Aber offenbar bewege ich mich hier im Spannungsfeld der Industriestandards quer über die Kontinente. Hier in good old Europe gilt für Kescher wohl das klassische 3/8" Format, auch bekannt aus dem Foto-Bereich. Daneben gibt es eine metrische DIN-Norm, die wohl für Angelzug in Europa nicht zur Anwendung kommt, aber wie es aussieht sehr wohl in Fernost?! Da scheint sich 12mm metrisch durchgesetzt zu haben. Zum Heulen das Ganze. Tausend Adapter ranzuschrauben, bis es endlich mal passt ist nicht das was ich mir vorgestellt habe.
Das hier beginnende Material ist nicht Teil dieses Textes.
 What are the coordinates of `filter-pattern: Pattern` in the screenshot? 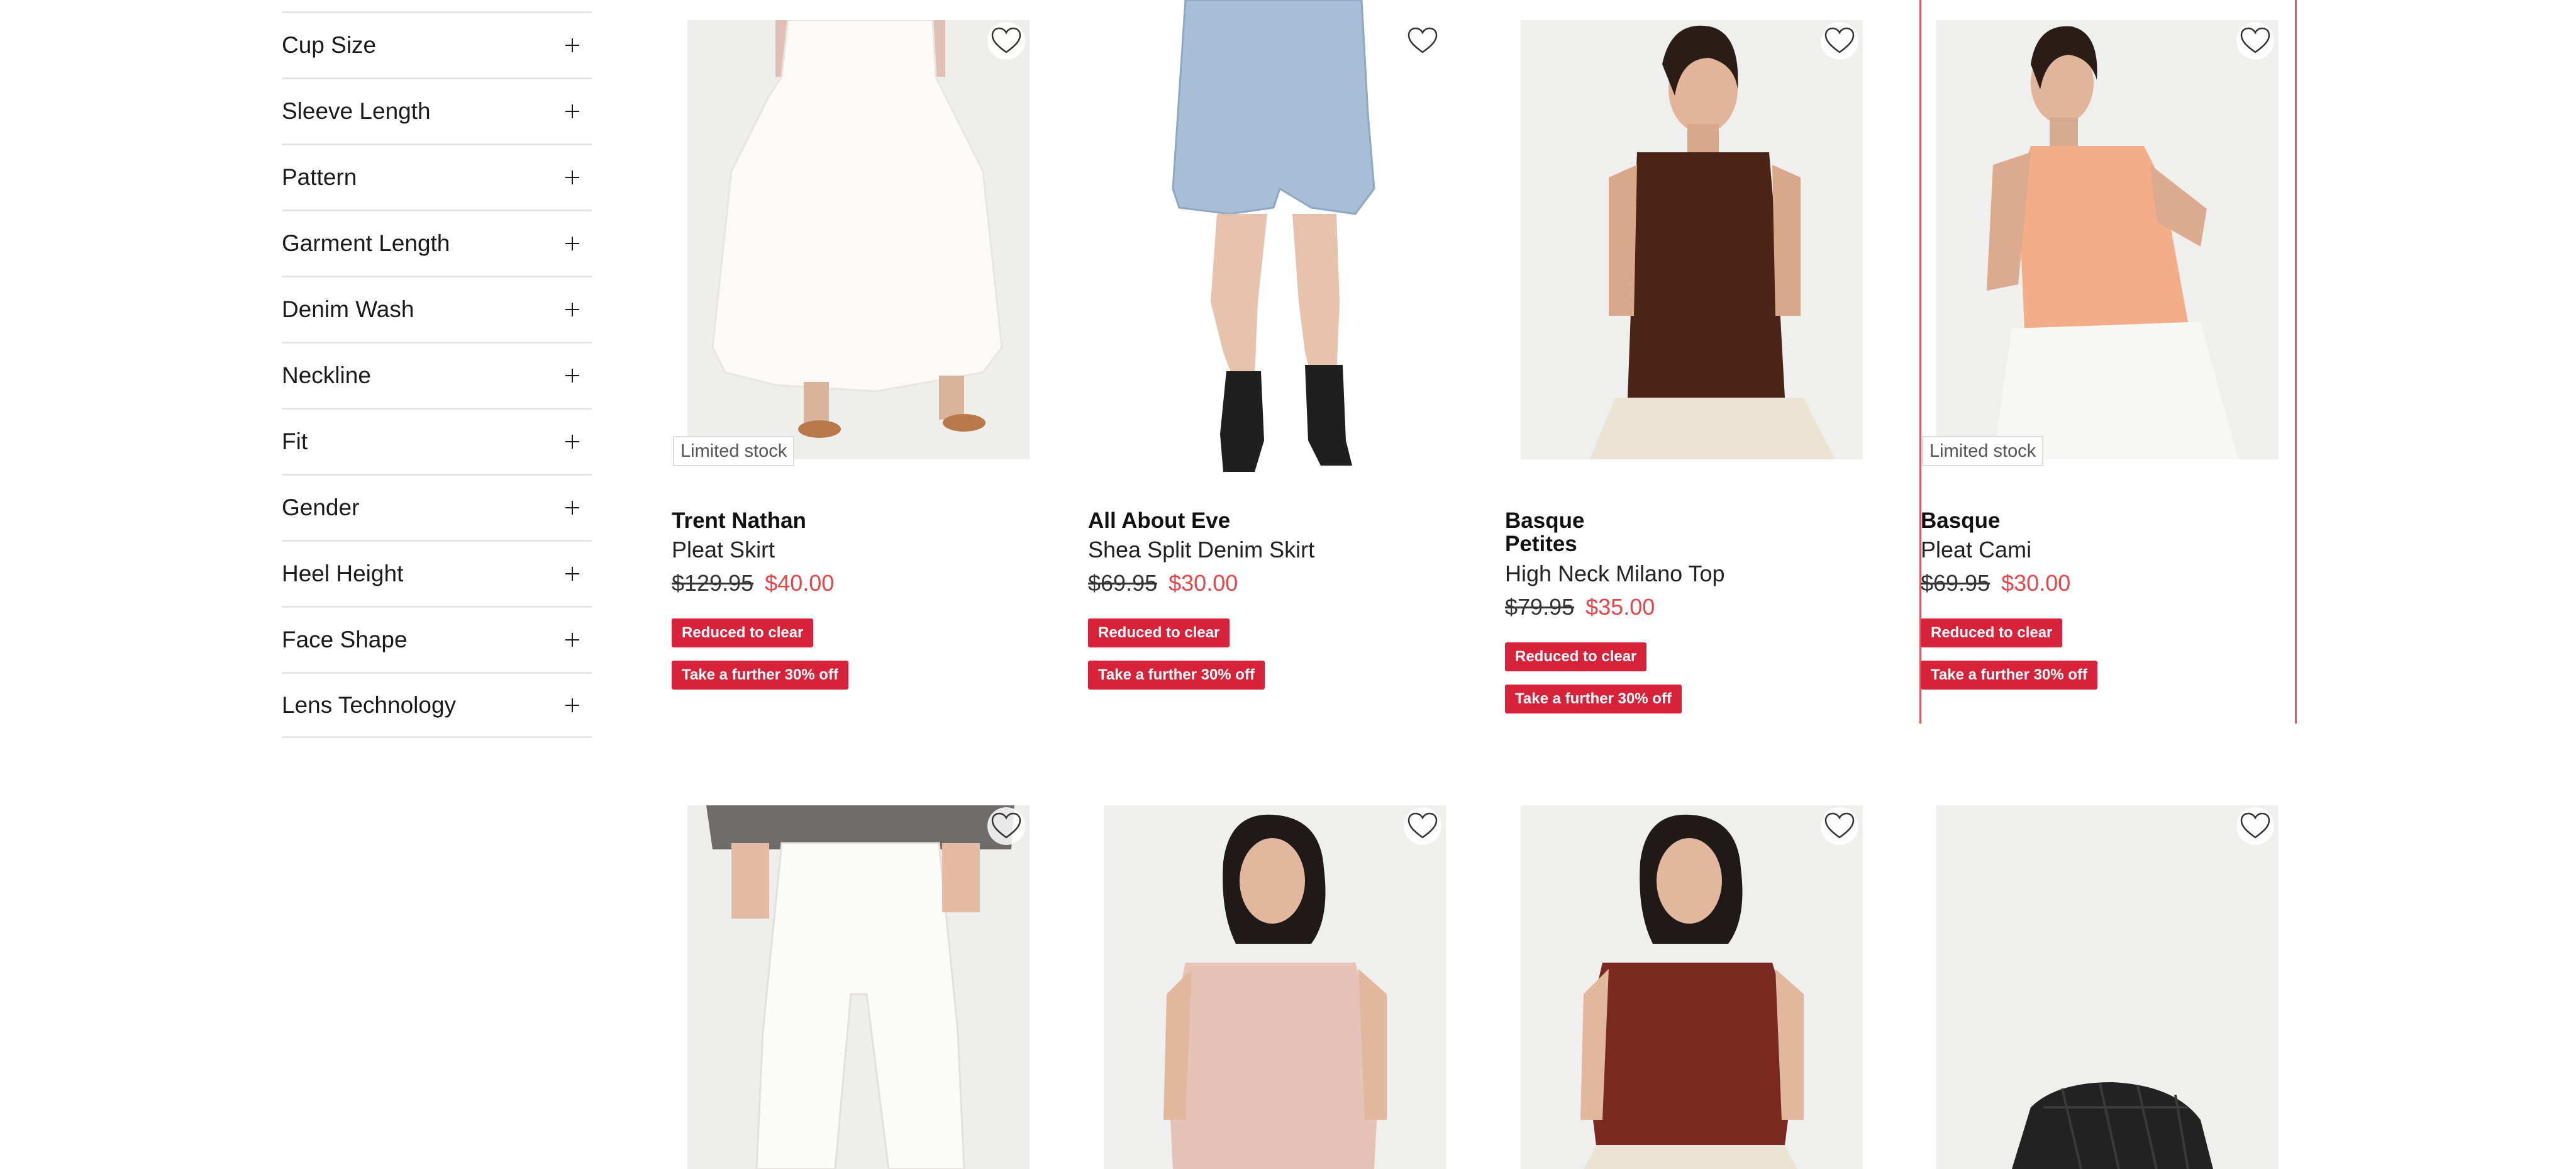 It's located at (437, 177).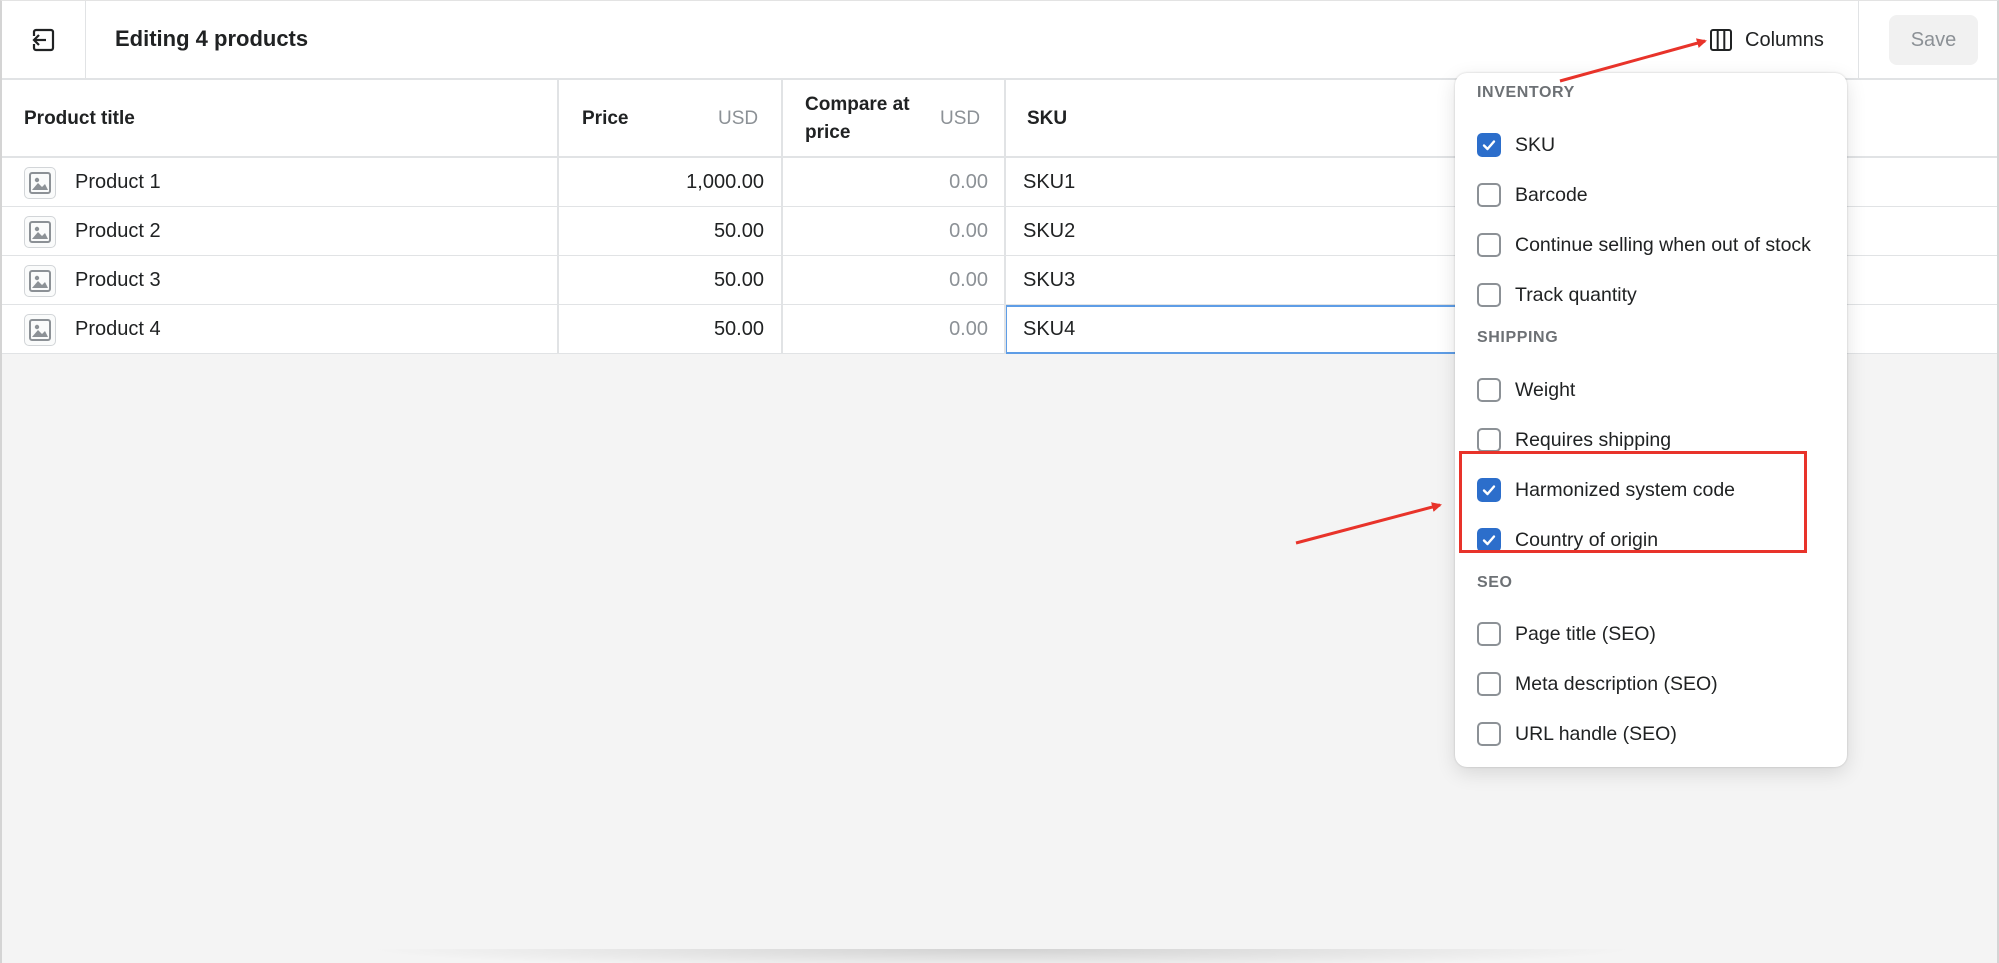 Image resolution: width=1999 pixels, height=963 pixels. I want to click on column-option: Weight, so click(1526, 390).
Es läuft wohl doch auf eine weitere Investition eines Kescherkopfes aus der Flip Net Reihe hinaus, was preislich jetzt nicht sooo der Unterschied zum Klapp-Connektor ist. Aber etwas mehr durchdenken hätte Spro das Teil schon ein wenig! Mir wird auf jeden Fall noch was einfallen. Nur so wie er jetzt ist, bekomme ich ihn kaum ans Wasser - bei dem Wetter sowieso nicht ;-)


----------



## MarkusZ (15. März 2019)

Hallo,



> klassische 3/8" Format,



Gibt aber 3/8-16  und 3/8-20.

Bei Angelsachen ist es üblicherweise das 3/8-20 Gewinde.


----------



## kuttenkarl (16. März 2019)

Hallo,

3/8-20 Zoll ist Standart, aber M10 X 1,25 paßt auch.

Gruß Gerd


----------



## alexpp (16. März 2019)

kuttenkarl schrieb:


> Hallo,
> 
> 3/8-20 Zoll ist Standart, aber M10 X 1,25 paßt auch.
> 
> Gruß Gerd


Interessant, hätte nie drauf gewettet. An den Schraube außen messe ich beim 3/8" BSF 9,1mm (Kescher) und 9,2mm (Bissanzeiger). 2 Schrauben mit dem standard M10 haben 9,85mm und 9.9mm. Das feinere M10x1,25 vermute ich beim Durchmesser deutlich näher zum normalen M10, deshalb etwas verwundert.


----------



## kuttenkarl (16. März 2019)

Hallo,

funktioniert aber, selber ausprobiert. Messe bei einem selbstgeschnittenden 3/8" Gewinde 9,49mm. Beim Gewindeschneiden von Hand würde ich die Welle auf 9,8mm Durchmesser drehen, das Kernloch auf 8,5mm bohren.

Gruß Gerd


----------